• [Work item]: Retype word for word the lines of the data below, from the first to the one bearing "The width and height of the screenshot is (1247, 539).", with that one included.

++++ Input data

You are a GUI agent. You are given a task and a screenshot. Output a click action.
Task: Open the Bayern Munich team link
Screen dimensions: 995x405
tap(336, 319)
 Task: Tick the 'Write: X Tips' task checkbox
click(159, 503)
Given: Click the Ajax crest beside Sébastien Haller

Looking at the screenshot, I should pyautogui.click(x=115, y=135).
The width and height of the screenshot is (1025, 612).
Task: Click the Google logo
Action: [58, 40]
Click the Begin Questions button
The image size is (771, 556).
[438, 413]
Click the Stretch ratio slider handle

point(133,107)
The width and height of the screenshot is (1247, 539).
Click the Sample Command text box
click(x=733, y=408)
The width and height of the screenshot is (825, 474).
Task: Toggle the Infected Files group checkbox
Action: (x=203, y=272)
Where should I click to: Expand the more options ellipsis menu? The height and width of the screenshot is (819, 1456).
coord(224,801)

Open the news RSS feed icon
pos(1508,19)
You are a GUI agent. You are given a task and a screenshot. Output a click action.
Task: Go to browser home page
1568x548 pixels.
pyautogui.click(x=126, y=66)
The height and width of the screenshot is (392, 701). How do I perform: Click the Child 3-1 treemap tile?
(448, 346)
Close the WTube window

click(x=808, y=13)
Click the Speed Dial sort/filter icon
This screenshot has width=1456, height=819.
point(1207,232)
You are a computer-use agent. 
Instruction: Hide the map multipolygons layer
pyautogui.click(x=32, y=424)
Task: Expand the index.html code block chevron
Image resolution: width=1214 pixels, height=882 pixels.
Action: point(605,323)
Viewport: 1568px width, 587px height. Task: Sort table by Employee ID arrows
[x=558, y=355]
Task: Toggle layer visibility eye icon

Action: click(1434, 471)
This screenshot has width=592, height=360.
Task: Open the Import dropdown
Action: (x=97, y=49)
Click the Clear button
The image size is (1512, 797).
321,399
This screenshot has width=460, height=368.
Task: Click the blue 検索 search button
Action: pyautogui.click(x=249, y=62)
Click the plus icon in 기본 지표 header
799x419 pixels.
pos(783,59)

++++++++

• [Exercise answer]:
You are a GUI agent. You are given a task and a screenshot. Output a click action.
Task: Open the Bayern Munich team link
Screen dimensions: 995x405
tap(336, 319)
 Task: Tick the 'Write: X Tips' task checkbox
click(159, 503)
Given: Click the Ajax crest beside Sébastien Haller

Looking at the screenshot, I should pyautogui.click(x=115, y=135).
The width and height of the screenshot is (1025, 612).
Task: Click the Google logo
Action: [58, 40]
Click the Begin Questions button
The image size is (771, 556).
[438, 413]
Click the Stretch ratio slider handle

point(133,107)
The width and height of the screenshot is (1247, 539).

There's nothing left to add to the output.